Last week, the Hong Kong Government announced that starting second quarter of 2018, tender amounts from all tender submissions in the government land sale market, will be published on an anonymous basis. In the past, only the winning bid’s tender amount was disclosed.

In auction theory, winner’s curse happens when the winning bid in an auction exceeds other competing bids as well as the inherent or true worth of an item. This is a recurring phenomenon in common-value first-price sealed-bid auctions currently used in Hong Kong. Also known as blind auctions, the bidder has no knowledge of other bids and receives limited feedback for future tenders. It is assumed that the value of a site is approximately the same for all rational bidders, taking into account similar profit margins as well as development costs.

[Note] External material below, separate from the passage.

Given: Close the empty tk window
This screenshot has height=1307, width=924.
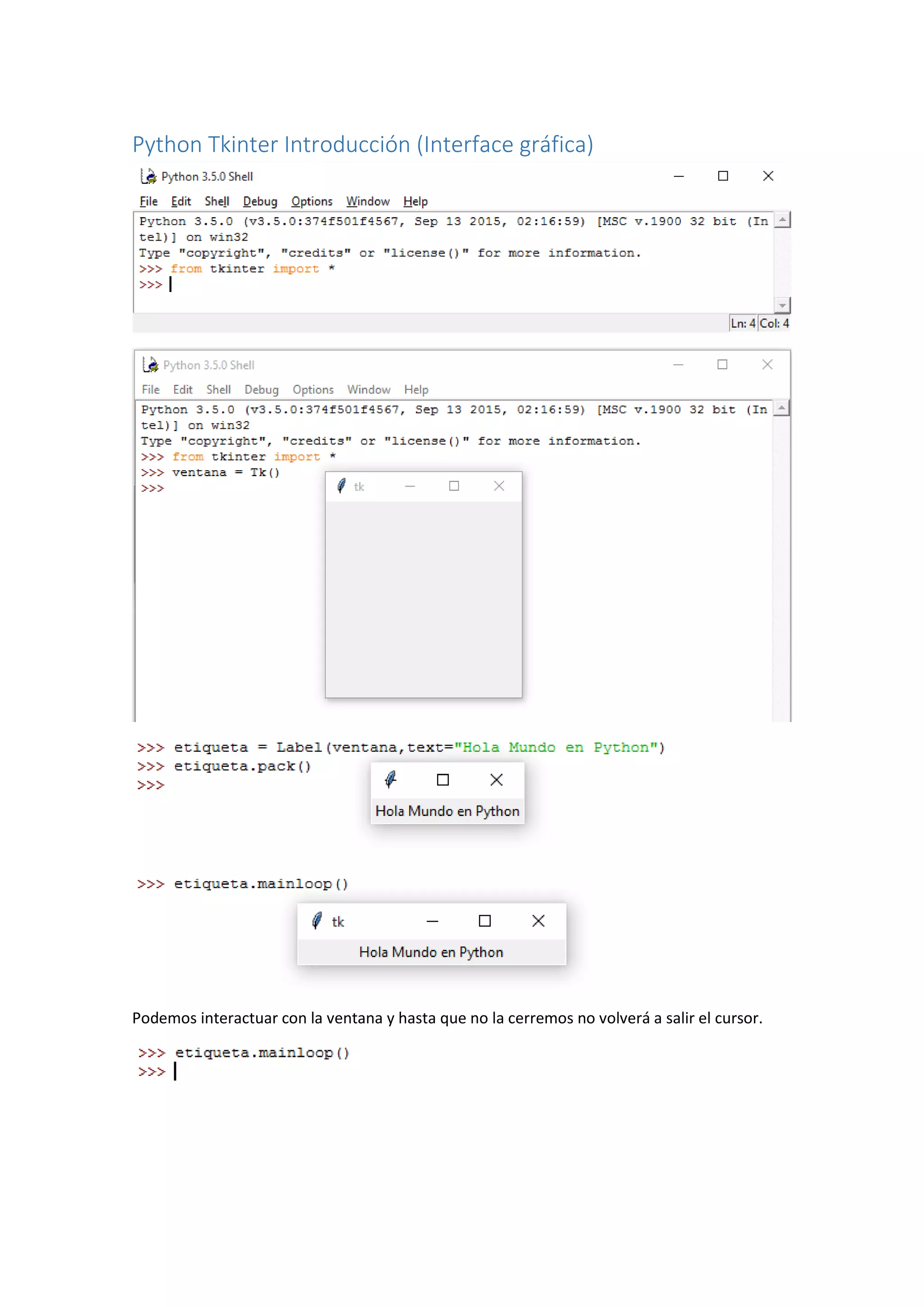Looking at the screenshot, I should coord(499,486).
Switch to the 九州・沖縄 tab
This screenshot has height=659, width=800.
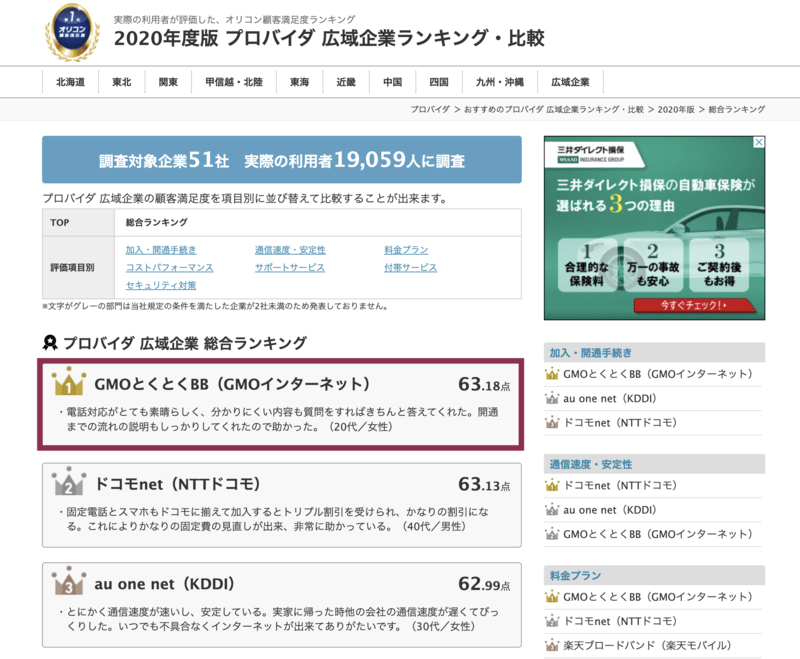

In the city’s public land sale market, there has been strong evidence of the winner’s curse, especially as the bidding process has turned more competitive in recent years. Of the last 52 residential tenders awarded since 2015, about half the winning bids exceeded the higher end of market expectations.

Source: Lands Department, market sources, JLL

However, the disclosure of all submitted bids, is poised to be a game changer.

Implications for the land sale market

  • Reduced winner’s curse. Accessible information will help bidders update their beliefs about the valuation adoption strategy of others. Knowing the amount of the second highest and remaining bids will allow bidders to mitigate aggressive bidding in subsequent tenders to reduce the curse.
  • The underbid pay-off effect. Those suffering from loser’s regret, given the missed opportunity to win at a favourable price, may face higher pressure to “beat the average” in their next tender attempts with their understanding of contenders’ bids.
  • Fewer low-ball bid submissions. Previously, bidders could enjoy the publicity associated with a tender regardless of the submitted tender amounts. Under the new scheme, low-ball submissions are expected to bring increased scrutiny from shareholders and potentially put a developer’s reputation on the line, especially when a limited number of bids are received.
  • Improved knowledge transparency. Less experienced developers, including new market entrants, will be able to make more informed bidding decisions; contrary to the past when local heavyweights had the upper hand given their extended bidding experience. The accuracy of land valuations may also see improvement with the availability of more data points.

The market will likely see fewer eye-popping bids in the land sales market, a likely culprit in the housing prices rally—up 30% since the last trough in May 2016. However, there could be an upward clustering effect of bids arising from the underbid pay-off effect. The revelation of bids close in proximity to the upper end of market expectations could have a reinforcing effect on the positive growth in housing prices.

Notwithstanding the winner’s curse and bidding strategy dilemmas, land sites in Hong Kong are likely to remain sought after against steady economic growth and a still optimistic market outlook. Per our forecasts, residential capital values have room to grow another 10% in 2018, having gained 15% in 2017.